**WORK TO COMPLETE**:
According to the column on "One Night in Miami," how many of his seasons was Jim Brown voted to the Pro Bowl?

**PASSAGE GIVEN**:
Column: ‘One Night in Miami’ doesn’t acknowledge Jim Brown’s history of violence. But we must

A diptych of a movie still featuring Aldis Hodge as Jim Brown in "One Night in Miami" and a 1964 photograph of Jim Brown.
Aldis Hodge as Jim Brown in “One Night in Miami,” left, and Brown in 1964.
(Patti Perret / Amazon Studios; AP)

“One Night in Miami” is a fictional account.

This was made clear in reviews of the play when it debuted in 2013 as well as the film it begat in 2020. “One Night in Miami is a fictional account” are the first words of the film’s brief description on its Amazon Prime homepage. When you push play, “Inspired by true events” are the first words that appear on screen for the feature directorial debut of Oscar-winning actress Regina King.

Feb. 25, 1964, is the night screenwriter Kemp Powers dared to reimagine with his what-if conversation among Cassius Clay, Malcolm X, Sam Cooke and Jim Brown. He paints a picture capturing the four, who were all friends in real life, just before each man’s life takes a significant turn. For Clay (Eli Goree), it was just before joining the Nation of Islam and becoming Muhammad Ali even as X (Kingsley Ben-Adir) was departing the organization. Cooke (Leslie Odom Jr.) was realizing the true power of his voice, and Brown (Aldis Hodge) was planning his transition from the NFL to Hollywood.

The exchanges are riveting, presenting questions that in many ways remain unanswered today. The film reveals the complexity in the four iconic men that usually escapes pop culture’s attempts to tell their stories. There is doubt. There is anxiety. Humor.


And it is fictional.

But there is a real-life conversation slowly brewing about the veracity of the film’s storytelling — specifically its portrayal of Brown, arguably the NFL’s greatest running back. Brown, who was voted to the Pro Bowl each of his nine seasons, retired at 29 to launch a successful acting career. He also emerged as a strong voice during the civil rights movement, joining Ali, Bill Russell, Kareem Abdul-Jabbar and others for the Cleveland Summit in 1967.

**RECORDED DATA**:
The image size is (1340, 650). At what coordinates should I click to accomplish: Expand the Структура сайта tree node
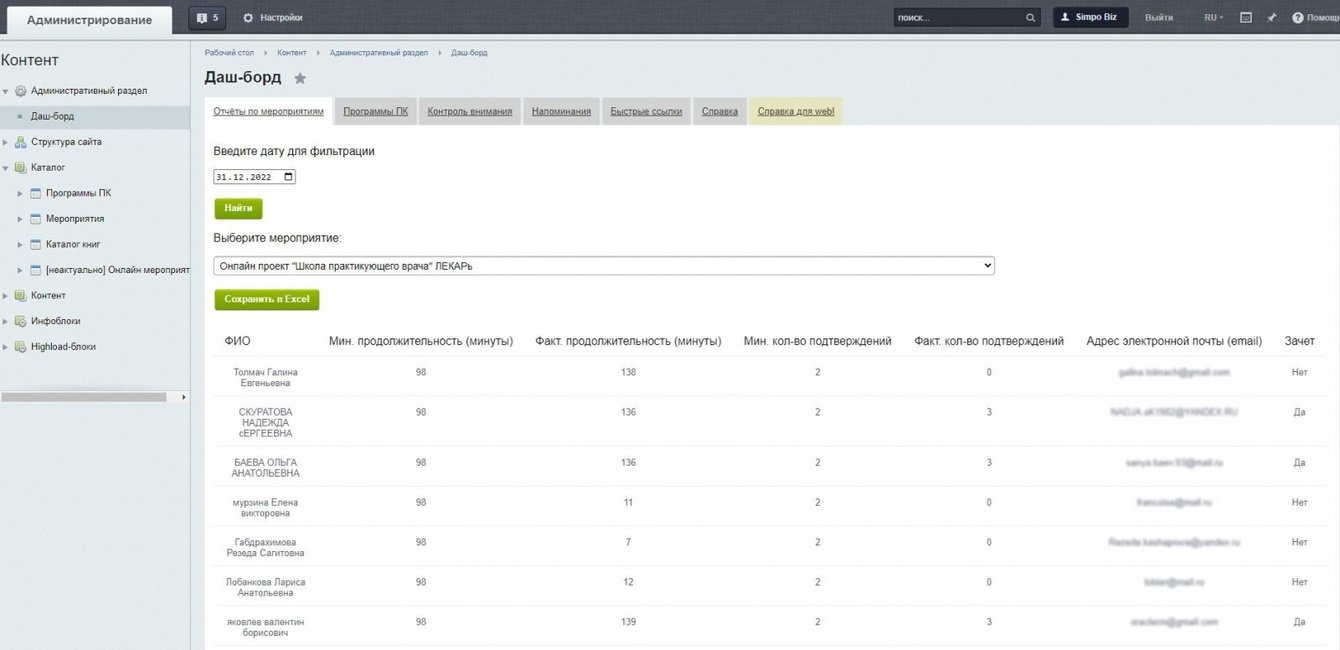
...
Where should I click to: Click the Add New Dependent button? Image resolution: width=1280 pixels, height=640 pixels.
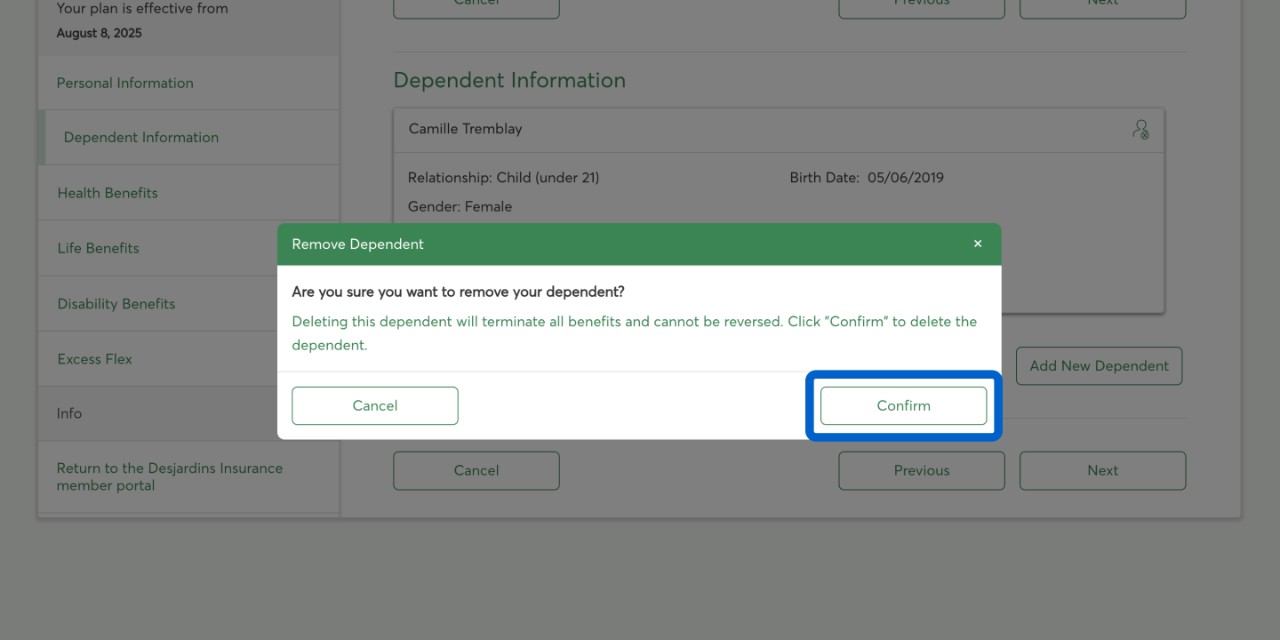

**TASK SOLUTION**:
Each of his nine seasons.